[Records excerpted from a collection]

====================

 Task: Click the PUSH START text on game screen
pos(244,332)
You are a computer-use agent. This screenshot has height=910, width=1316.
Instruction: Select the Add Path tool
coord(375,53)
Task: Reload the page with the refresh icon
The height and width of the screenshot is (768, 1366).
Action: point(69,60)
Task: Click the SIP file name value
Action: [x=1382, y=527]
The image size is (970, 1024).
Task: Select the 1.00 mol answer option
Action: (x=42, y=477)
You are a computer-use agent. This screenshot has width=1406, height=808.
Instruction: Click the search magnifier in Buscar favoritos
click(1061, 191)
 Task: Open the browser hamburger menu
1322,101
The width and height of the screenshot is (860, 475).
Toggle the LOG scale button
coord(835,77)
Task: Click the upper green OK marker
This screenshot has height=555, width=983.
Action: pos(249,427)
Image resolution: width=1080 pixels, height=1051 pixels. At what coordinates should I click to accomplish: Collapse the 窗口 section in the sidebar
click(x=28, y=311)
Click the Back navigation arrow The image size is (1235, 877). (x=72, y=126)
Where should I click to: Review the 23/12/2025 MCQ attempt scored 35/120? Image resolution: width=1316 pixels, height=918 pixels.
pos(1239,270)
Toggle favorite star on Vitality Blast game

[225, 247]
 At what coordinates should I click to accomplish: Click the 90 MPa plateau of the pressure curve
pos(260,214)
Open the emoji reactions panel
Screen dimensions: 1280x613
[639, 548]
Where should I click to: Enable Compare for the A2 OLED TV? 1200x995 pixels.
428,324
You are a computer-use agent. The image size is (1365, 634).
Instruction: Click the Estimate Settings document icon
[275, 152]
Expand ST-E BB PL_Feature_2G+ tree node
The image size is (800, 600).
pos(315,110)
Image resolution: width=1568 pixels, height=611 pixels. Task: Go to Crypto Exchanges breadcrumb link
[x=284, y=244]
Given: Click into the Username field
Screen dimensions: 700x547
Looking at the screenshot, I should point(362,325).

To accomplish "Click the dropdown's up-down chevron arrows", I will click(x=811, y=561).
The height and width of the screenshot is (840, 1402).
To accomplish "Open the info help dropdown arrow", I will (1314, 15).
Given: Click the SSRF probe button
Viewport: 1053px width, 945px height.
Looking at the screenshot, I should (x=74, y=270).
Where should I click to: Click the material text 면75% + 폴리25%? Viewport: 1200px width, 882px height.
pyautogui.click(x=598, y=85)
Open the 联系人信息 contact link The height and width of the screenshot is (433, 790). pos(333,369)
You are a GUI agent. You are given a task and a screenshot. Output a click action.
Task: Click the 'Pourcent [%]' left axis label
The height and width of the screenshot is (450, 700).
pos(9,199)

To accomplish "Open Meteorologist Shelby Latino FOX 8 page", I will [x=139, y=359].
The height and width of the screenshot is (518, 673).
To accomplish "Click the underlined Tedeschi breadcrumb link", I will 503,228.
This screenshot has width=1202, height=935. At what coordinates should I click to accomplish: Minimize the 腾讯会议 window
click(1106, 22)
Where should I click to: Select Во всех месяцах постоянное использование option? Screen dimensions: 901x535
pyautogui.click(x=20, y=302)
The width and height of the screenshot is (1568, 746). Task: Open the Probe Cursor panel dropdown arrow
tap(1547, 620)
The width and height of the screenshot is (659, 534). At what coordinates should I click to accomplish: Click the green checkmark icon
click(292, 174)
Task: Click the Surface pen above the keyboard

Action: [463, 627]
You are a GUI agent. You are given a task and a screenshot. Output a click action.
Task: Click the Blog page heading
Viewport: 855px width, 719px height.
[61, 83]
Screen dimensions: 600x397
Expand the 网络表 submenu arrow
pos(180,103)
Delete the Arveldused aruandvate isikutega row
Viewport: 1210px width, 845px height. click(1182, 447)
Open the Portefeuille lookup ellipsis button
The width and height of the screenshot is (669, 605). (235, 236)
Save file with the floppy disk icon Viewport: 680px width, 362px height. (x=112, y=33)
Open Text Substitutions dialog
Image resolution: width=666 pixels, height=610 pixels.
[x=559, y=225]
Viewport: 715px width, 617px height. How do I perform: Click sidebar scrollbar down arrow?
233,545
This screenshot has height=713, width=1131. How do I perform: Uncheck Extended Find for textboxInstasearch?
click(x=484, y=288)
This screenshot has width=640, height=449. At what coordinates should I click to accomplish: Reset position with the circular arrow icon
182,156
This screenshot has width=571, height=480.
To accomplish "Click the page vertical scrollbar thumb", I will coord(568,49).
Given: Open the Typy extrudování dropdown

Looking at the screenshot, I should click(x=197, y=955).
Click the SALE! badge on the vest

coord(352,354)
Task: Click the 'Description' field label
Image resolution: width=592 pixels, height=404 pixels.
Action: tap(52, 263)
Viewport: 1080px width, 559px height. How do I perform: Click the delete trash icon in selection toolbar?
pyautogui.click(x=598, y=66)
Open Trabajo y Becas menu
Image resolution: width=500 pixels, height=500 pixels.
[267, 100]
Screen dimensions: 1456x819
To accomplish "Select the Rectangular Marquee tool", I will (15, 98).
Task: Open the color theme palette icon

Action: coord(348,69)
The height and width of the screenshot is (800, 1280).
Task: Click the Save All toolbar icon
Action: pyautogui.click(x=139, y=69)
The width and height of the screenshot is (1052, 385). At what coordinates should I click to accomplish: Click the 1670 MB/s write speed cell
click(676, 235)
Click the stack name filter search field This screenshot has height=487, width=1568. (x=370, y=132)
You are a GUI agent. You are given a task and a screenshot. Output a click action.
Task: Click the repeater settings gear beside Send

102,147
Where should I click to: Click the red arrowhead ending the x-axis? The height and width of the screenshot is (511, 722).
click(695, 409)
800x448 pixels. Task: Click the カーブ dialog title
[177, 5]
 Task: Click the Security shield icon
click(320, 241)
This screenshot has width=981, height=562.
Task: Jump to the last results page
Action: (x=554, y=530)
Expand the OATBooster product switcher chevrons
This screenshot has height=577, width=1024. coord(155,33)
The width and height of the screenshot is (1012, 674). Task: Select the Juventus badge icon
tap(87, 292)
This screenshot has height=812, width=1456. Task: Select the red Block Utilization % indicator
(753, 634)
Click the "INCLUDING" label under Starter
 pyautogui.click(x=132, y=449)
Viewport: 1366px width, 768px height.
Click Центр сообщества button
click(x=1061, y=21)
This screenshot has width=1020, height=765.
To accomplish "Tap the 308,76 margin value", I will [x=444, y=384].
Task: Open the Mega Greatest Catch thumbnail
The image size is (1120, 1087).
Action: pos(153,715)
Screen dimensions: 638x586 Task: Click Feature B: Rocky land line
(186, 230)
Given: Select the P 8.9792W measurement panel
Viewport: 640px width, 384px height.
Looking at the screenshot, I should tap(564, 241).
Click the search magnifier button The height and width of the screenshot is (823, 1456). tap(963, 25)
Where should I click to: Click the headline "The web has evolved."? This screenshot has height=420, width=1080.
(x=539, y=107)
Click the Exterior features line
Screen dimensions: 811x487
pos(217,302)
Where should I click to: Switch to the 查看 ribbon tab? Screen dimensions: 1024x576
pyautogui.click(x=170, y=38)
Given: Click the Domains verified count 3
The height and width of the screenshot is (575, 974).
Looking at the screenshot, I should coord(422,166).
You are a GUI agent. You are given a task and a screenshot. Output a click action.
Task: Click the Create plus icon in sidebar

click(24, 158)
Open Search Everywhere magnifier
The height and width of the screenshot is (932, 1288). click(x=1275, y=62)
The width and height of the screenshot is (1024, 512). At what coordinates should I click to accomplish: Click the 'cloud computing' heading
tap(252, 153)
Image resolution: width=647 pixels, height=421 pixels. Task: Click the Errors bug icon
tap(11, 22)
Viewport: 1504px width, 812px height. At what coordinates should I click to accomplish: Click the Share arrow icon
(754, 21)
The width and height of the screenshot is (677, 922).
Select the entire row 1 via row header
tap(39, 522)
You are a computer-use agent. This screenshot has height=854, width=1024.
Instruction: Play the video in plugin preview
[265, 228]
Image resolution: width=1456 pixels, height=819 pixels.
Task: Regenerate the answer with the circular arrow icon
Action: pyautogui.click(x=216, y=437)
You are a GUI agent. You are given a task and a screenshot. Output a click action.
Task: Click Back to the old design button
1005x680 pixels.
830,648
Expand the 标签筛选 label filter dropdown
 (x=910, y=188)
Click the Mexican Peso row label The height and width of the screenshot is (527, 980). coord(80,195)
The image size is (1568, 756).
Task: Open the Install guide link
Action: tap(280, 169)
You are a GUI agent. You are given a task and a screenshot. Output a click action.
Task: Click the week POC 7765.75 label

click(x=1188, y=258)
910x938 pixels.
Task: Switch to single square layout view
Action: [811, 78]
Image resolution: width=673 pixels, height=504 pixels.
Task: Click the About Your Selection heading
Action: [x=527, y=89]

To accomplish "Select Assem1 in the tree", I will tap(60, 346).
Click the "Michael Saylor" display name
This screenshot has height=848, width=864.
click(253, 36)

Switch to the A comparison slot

====================

Your task is to gather all lines from the entries above that hold the word "field".

- [Reply to the task]
Given: Click into the Username field
Task: Click the 'Description' field label
Click the stack name filter search field This screenshot has height=487, width=1568. (x=370, y=132)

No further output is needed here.